Wednesday, September 27, 2006 - Posts

Lexical Scanning and Parsing Part 2

Yesterday in part one I discussed the honors project I did as a senior in college.  I left you with the statement that I had recently had the opportunity to use that "only academic" knowledge in the real world.

The company I work for builds a content management system.  I was recently asked to build a way to import content.  Now that's simple enough right? Right.  What's the difficulty and how does this fit in with Part 2 of Lexical Scanning and Parsing you ask?  The difficulty lies in being able to tell the CMS what the content is about.  Being that our company believes this idea of the World Wide Web we've built a way to interrelate pages based on what's in them.  If you have a page about a certain topic, then we think you might want to know about other articles that relate to the one you're looking at.  It's very similar Amazon's 'Customers who searched for "care bears" also expressed interest in: ' feature.  When I'm looking at buying the smash 1986 hit "Care Bears Movie II: New Generation" I want to know what other people like me also liked.

Yes, the difficulty, so how can you tell what a give blob of content is about?  You could read it and manually tell the system.  But when the pages start number over the 10's (try over 4,000) then it becomes a tedious, not-so-fun task.  So I set out to write a language by which we could figure out what to tell the system about the content blob.

First, we take a set of keywords about the content blob (luckily for me they're provided).  Currently though I'm reading some dissertation by some smart guy in Tokyo with some crazy algorithm to figure the keywords out by itself.  That's for version dos.  Back to version one.  I take these keywords and scan them using regular expressions.  I set up an expression that if evaluates to true, I tell our CMS system.

In plain English, I want to do the following:

If this article contains the words "care bears" then this article is about the Care Bears.
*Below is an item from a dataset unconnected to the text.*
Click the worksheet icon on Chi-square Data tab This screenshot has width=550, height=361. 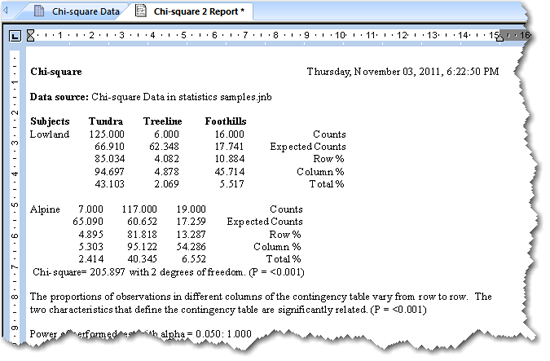[x=39, y=11]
Using my knowledge of lexical scanning and parsing I set up a psuedo language that really evaluates boolean expressions.  It has support for AND, OR, XOR, NOT, and grouping parenthesis.  Precedence of the operators is also considered, just like C#.  Here is the Backus-Naur Form for how things are evaluated

 <b-expression> ::= <b-term> [<orop> <b-term>]*
 <b-term>       ::= <not-factor> [<andop> <not-factor>]*
 <not-factor>   ::= [<notop>] <b-factor>
 <b-factor>     ::= $(<b-expression>$) | <regular-expression>
 <orop>   ::= $| | $^
 <andop>  ::= $&
 <notop>  ::= $!

As you can hopefully see from the BNF, the following operators and grouping statements are defined as follows:

OR - $|

AND - $&

XOR - $^

NOT - $!

Begin Group - $(

End Group - $)

The reason operators are so cryptic is that they will separate regular expressions, so I needed combinations of characters that wouldn't be recognized as a regular expression.  I couldn't do '|' as OR because | is alternation in regular expressions.  '^' can be used to represent the start of the line or character negation.  And finally '(' and ')' are used  for grouping.  I added the '$' to the definition of each operator since $ represents the end of line in regular expression, $[plus any character] should never appear in a single line regular expression.  If I've lost you I'm sorry, trust me on this.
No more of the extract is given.